A single giggle left Eddie's lips as she lowered herself onto the minimalistic-print Art Deco rug, concealing almost the entire floor surface of the room they were sitting in. The woman smiled at the girl. ''Letter veut dire Lettre. Je veux que tu écrive une lettre.'' She explained. Her English roots still betraying her with a hint of a brit accent, although is was not as thick as when she first set foot in France. She had made great efforts to conceal it since then. By any means she wanted to pass as a French native, but she enjoyed blending in with the locals, saving herself from unsolicited questions about England, demands to say a certain sentence in English or straight up insults from people hating on England for some reasons. Her nationality was of a great help to convince parents to let her give English lessons to their kids...or even themselves. Eddie found great proud in seeing the surprised expressions on strangers faces as they  find out she's not French at all. She scoot forward and swung her legs under the table on where she rested her elbows. 

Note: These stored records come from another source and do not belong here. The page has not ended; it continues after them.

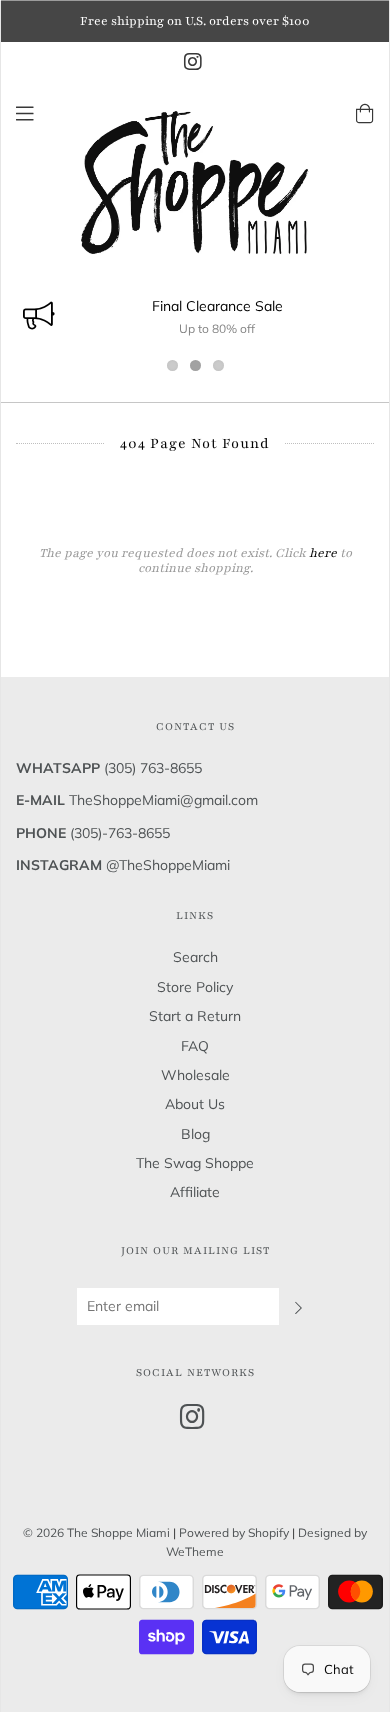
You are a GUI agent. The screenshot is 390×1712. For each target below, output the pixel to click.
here (323, 553)
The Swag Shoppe (195, 1163)
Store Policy (195, 987)
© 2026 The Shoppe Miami (98, 1532)
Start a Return (195, 1016)
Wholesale (195, 1075)
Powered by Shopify (234, 1532)
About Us (195, 1104)
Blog (195, 1134)
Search (195, 957)
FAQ (195, 1046)
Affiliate (195, 1192)
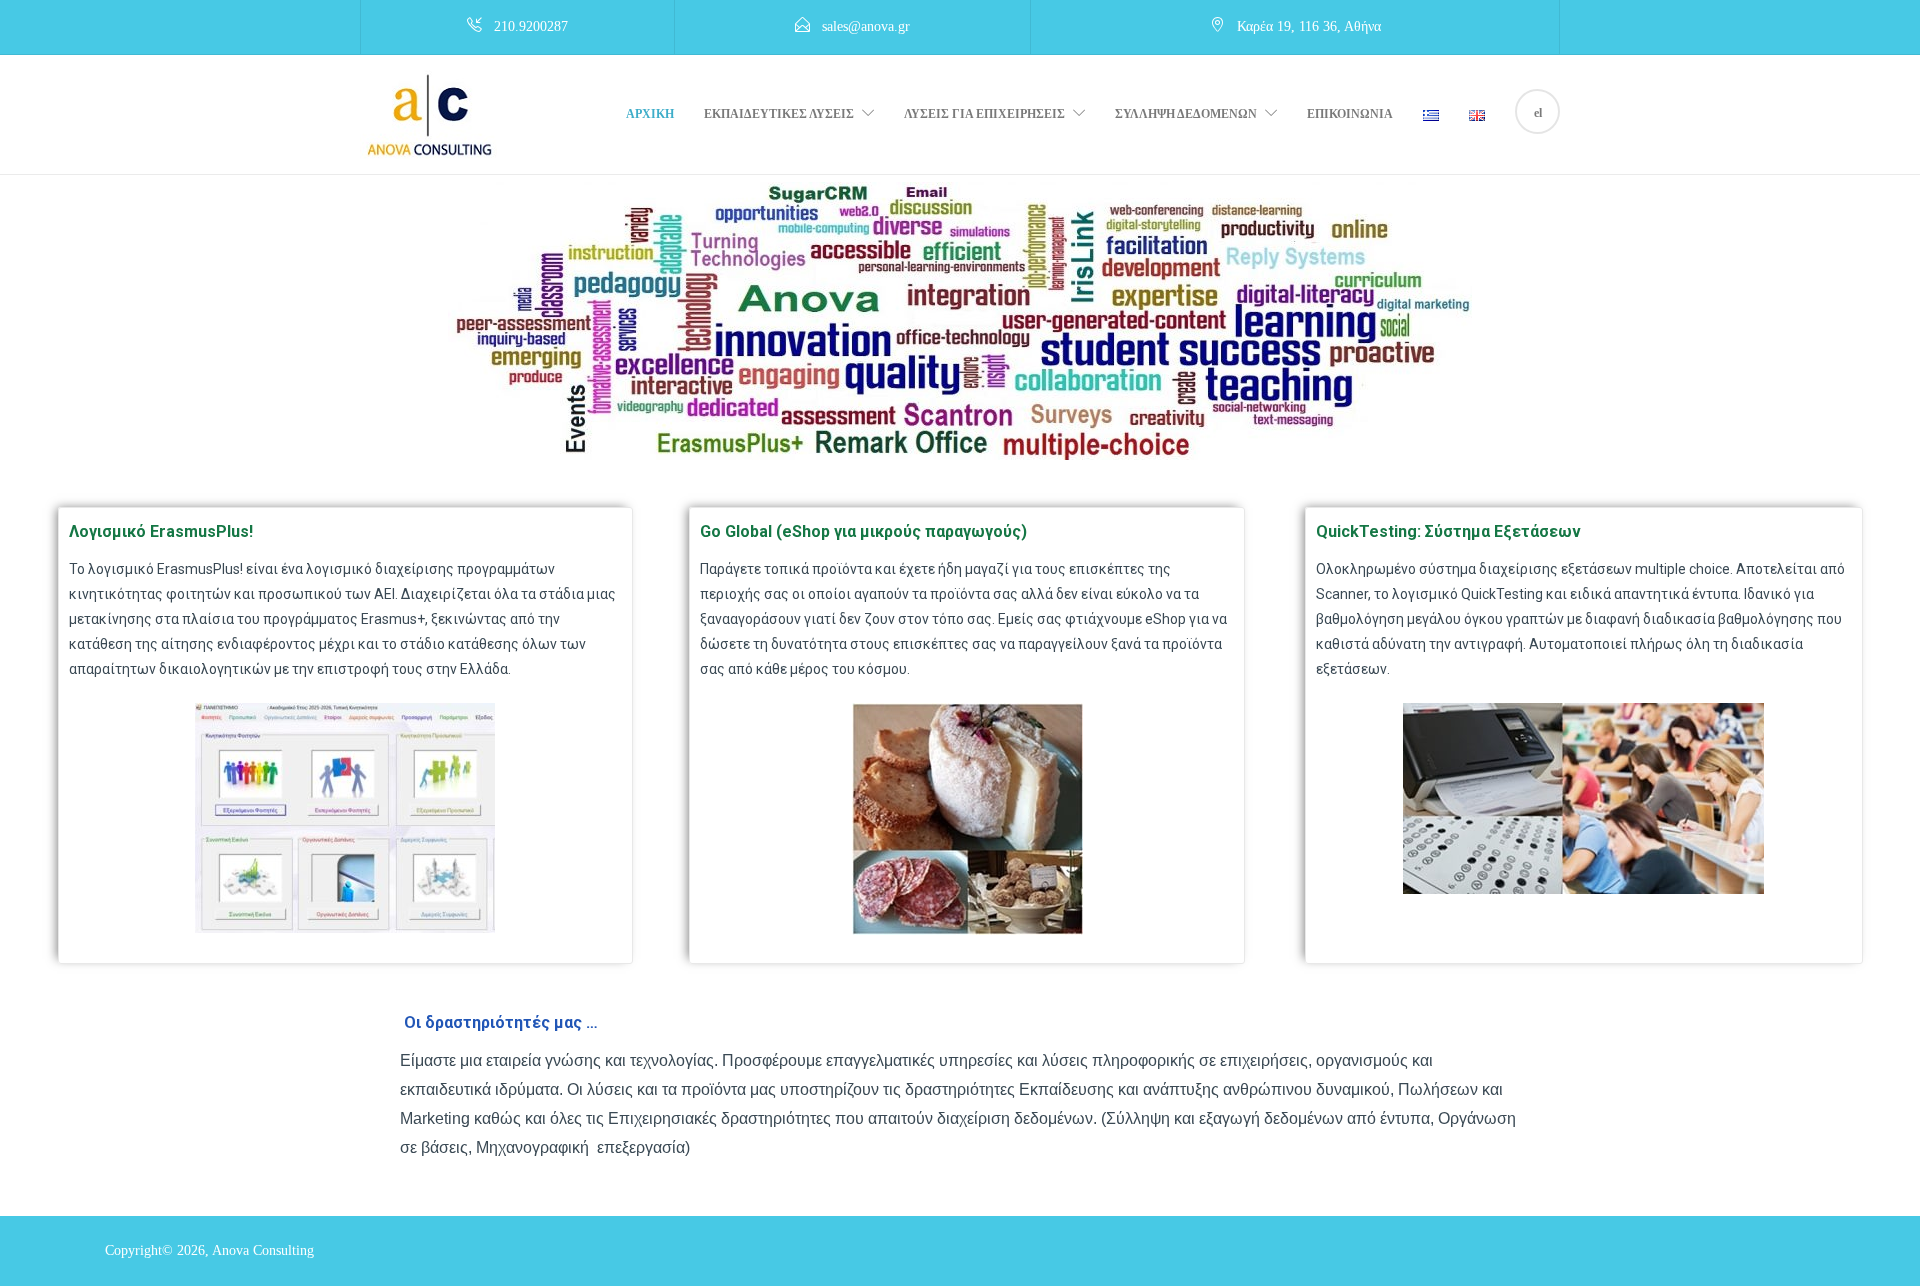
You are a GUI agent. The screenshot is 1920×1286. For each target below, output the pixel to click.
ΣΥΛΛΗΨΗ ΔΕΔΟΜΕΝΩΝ (1186, 114)
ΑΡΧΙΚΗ (650, 114)
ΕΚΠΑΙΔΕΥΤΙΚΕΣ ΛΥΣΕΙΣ (779, 114)
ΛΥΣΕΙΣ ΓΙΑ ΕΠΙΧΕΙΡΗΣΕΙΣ (984, 114)
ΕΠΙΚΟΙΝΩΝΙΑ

''Who can I write to?'' Questioned the girl slowly, thinking carefully about every word she uttered. Her head tilted to the left, awaiting approval or correction of her sentence. 

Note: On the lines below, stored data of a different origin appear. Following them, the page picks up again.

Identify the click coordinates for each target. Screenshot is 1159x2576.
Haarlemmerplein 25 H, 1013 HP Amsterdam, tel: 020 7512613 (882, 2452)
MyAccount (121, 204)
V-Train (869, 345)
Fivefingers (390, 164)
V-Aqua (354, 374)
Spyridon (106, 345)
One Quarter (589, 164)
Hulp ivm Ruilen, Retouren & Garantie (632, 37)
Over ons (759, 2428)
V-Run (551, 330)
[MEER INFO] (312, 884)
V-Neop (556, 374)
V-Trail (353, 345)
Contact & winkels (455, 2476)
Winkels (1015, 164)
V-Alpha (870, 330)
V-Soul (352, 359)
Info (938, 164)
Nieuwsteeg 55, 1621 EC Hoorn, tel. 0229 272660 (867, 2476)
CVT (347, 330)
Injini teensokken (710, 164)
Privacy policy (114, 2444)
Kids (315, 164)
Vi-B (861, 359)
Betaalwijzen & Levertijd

Eddie nodded slightly at the girl, making her smile widely. ''Mais à qui? Je ne connais personne qui peut lire l'anglais, mademoiselle!'' The girl added, shrugging. 

Eddie's shoulders raised, copying her 9 year-old student's movement, thinking of a quick solution to this rather minor inconvenience. ''Well, Maude, we can translate this letter. On peut la traduire à la personne à qui tu veut l'écrire. Ça peut aussi être destiné à quelqu'un que tu ne connais pas. On peut prétendre...we can pretend!'' She smirked, translating her last sentence. Her eyebrows rose, satisfied with her proposition. 

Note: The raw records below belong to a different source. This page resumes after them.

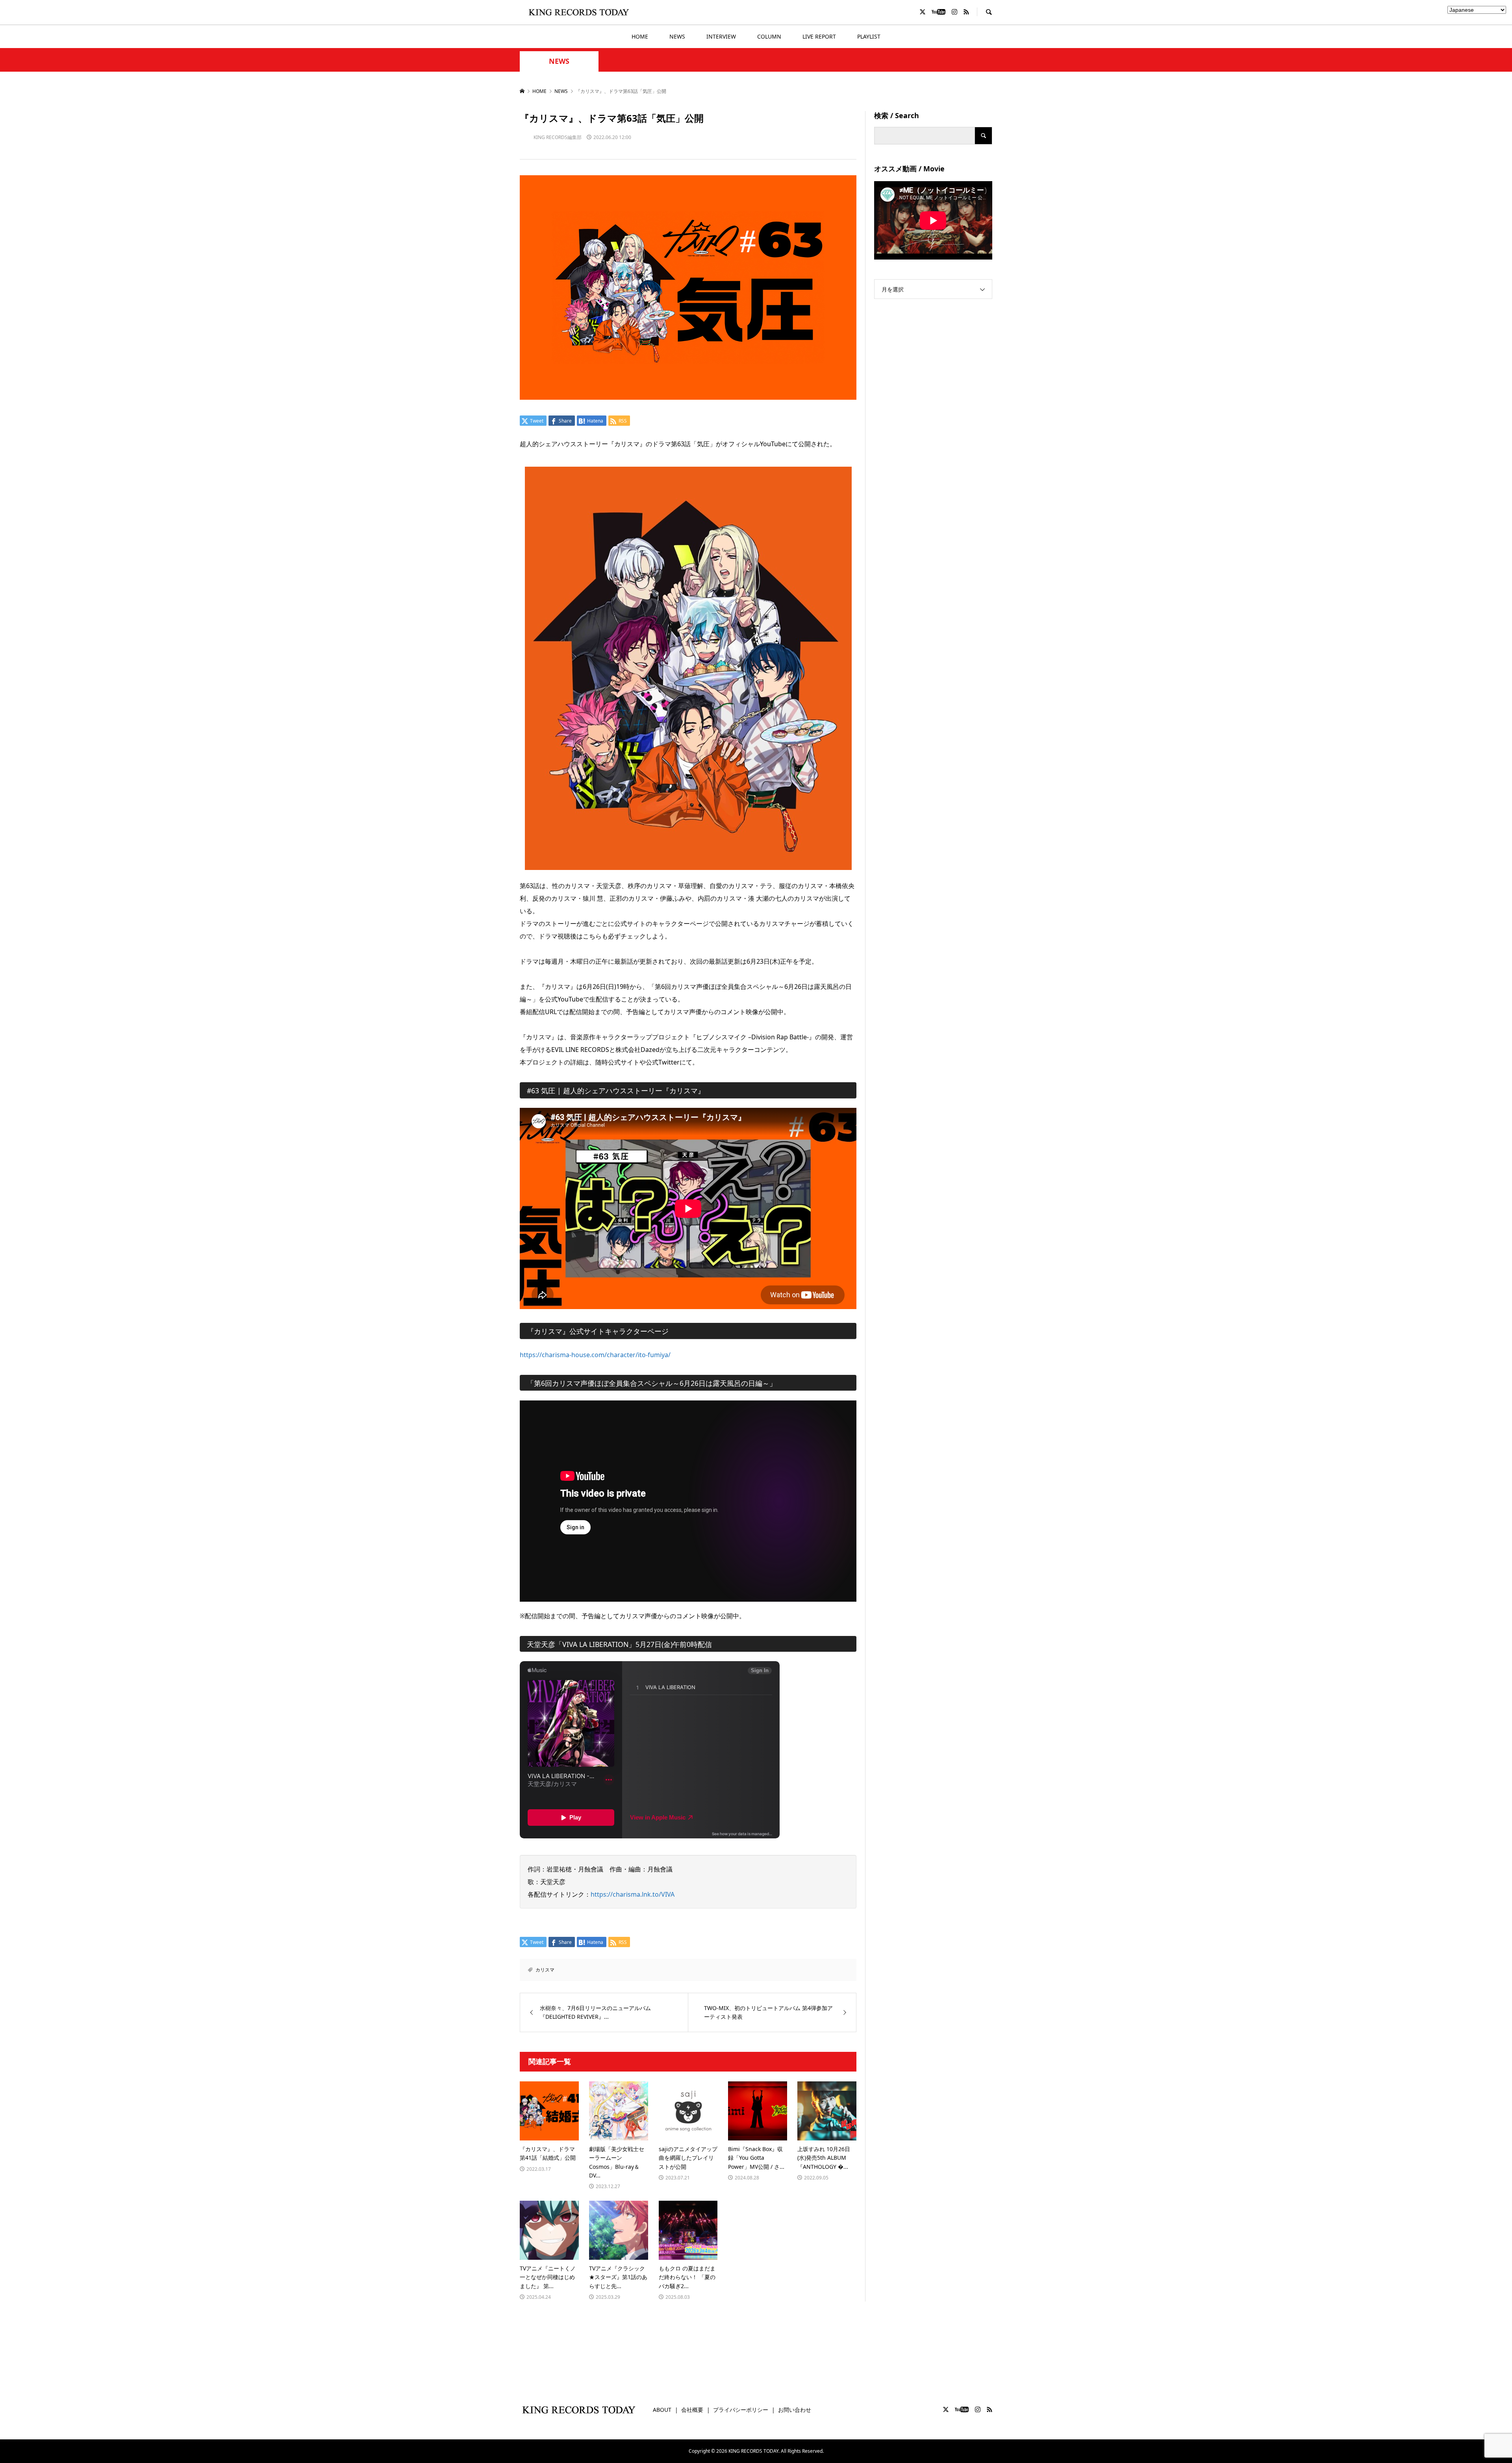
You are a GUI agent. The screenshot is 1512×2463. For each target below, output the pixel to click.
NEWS (677, 36)
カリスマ (545, 1969)
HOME (640, 36)
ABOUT (662, 2409)
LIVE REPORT (819, 36)
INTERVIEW (721, 36)
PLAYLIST (868, 36)
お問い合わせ (794, 2409)
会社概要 (692, 2409)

Maude bit the top of her pen, looking up to the white ceiling, focusing on the mouldings decorating the majority of it's surface. Her eyes then wondered to the crystal chandelier hanging from a circular medallion. Eddie looked up, following her student's gaze. The young girl had taken a habit in analyzing the patterns of the ceiling's elegant accents. Eddie was quite impressed by it herself. She never thought she could ever call a place like this her home...for the moment at least. She had moved so many times in the last 4 years, she could hardly think she could be settled for longer than a few months at a time. The woman was woken up from her small daydream by a gasp from her student. 

''I know! Je peut écrire aux Beateuls. C'est mon groupe préféré.'' Maude suggested with a smile stretching from each sides of her face. Eddie scoffed, repeating the girls' words with the thickest British accent she had uttered in years. ''The Beatles?''

Maude nodded with sparkling eyes, making Eddie understand it may was the best idea she ever had in her short life. ''Oui! Ils seront à Paris la semaine prochaine.'' She informed tapping the tips of her fingers rapidly on the table. 

Eddie closed her eyes and retained a sigh from escaping her throat. Maude was right. The second visit of the world's most popular band to France was fast approaching. How could she have forgotten? How could she? She recalled the force her heart pounding in her rib cage when she found out the news, the same she felt in December 1963, seeing the lads faces of a poster.  This time, she was listening to the radio as she swept the floor of the café she works the evening shifts at. The loud thump of the broom hitting the tiled floor scared the few patrons left in the establishment. She remembered all the heads turning to her, showing their displeasure in the disturbance of their late night unwinding. The waitress' racket was not what they sought after to accompany their refreshments on a quiet Monday night.